Out here on the property, water doesn’t appear from a faucet — it has to be earned. Until a well is drilled, we’ll rely on rainwater catchment to keep our RV and bathhouse supplied. This isn’t a hypothetical experiment; it’s a plan built for real-world off-grid living, with potable water for drinking and cooking, and non-potable water for showers.

Step 1: Catch the Rain

We’ll start by directing rain from the roof into tanks, but that requires a little structure work:

  • Gutters & Downspouts: Install along the rooflines of the bathhouse and RV shelters.

  • First-Flush Diverters: Each downspout will have a diverter to reject the first 0.1–0.2 inches of runoff — the dirtiest rain.

  • Tank Platforms: Build a sturdy, slightly elevated base for the tanks to allow pump suction and easy drainage.

Initial plan: one 500-gallon food-grade plastic tank for potable water, with the ability to add a second 500-gallon tank later. For the bathhouse shower, a separate 100–250 gallon tank will handle non-potable water.

Step 2: Filter & Purify for Potable Water

For drinking and cooking, rainwater needs protection. Our plan includes multi-stage filtration before it enters the RV holding tank:

  1. Sediment Filter (20–5 micron): Catches grit and leaves.

  2. Carbon Block Filter: Removes taste, odor, and organic contaminants.

  3. Fine Hollow Fiber Filter (0.2–0.5 micron): Removes bacteria, protozoa, and other microscopic hitchhikers.

  4. Inline UV Sterilizer: Kills any remaining microbes before water reaches the RV.

The bathhouse/shower system, on the other hand, only needs a coarse sediment filter — no UV or fine filters — since it’s non-potable.

Step 3: Move Water From Tanks to Where It’s Needed

  • Potable Tank → RV Holding Tank: A small 12V DC pump will draw water through the filters and UV, delivering clean drinking water on demand.

  • Bathhouse Tank → Shower: A separate small pump will pressurize the propane-on-demand water heater.

Future integration: If we add a second potable tank, it will manifold into the first tank, feeding the same pump for more capacity without extra complexity.

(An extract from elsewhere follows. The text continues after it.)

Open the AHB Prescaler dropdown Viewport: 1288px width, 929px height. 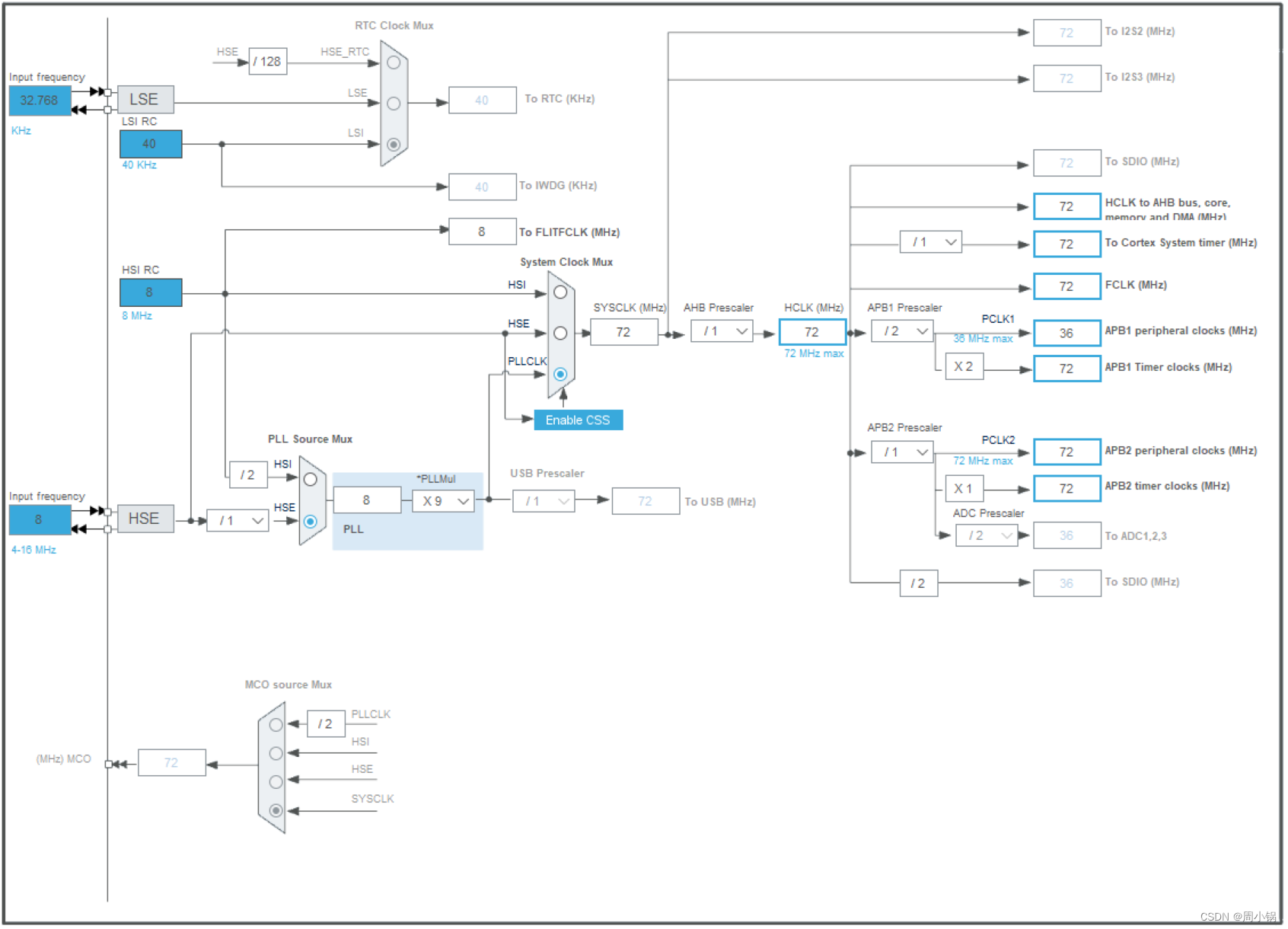click(720, 331)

Step 4: Structures and Maintenance

Before water ever hits a filter, it needs a place to live. Our plan includes:

  • Tank Platforms: Raised, stable, and protected from sun exposure.

  • Pump & Filter Housing: Small covered shed or enclosure to protect equipment from weather and critters.

  • Gutter & Diverter Maintenance: Check after every storm; clean and flush first-flush chambers.

Maintenance schedule (once system is running) will be straightforward:

  • Clean sediment filter weekly or after heavy storms

  • Replace carbon and fine filters on schedule

  • Swap UV bulb annually

  • Flush and sanitize tanks 1–2 times per year

The Takeaway

This isn’t just a rain barrel — it’s a planned, layered off-grid system, built to keep potable water separate from non-potable water, scalable for growth, and ready to feed our RV and bathhouse reliably.

By structuring gutters, tanks, pumps, and filters from the start, we’ll have a system that works with minimal fuss and maximum resilience. This is planning for real off-grid living, not a fantasy — water ready when we need it, on our terms.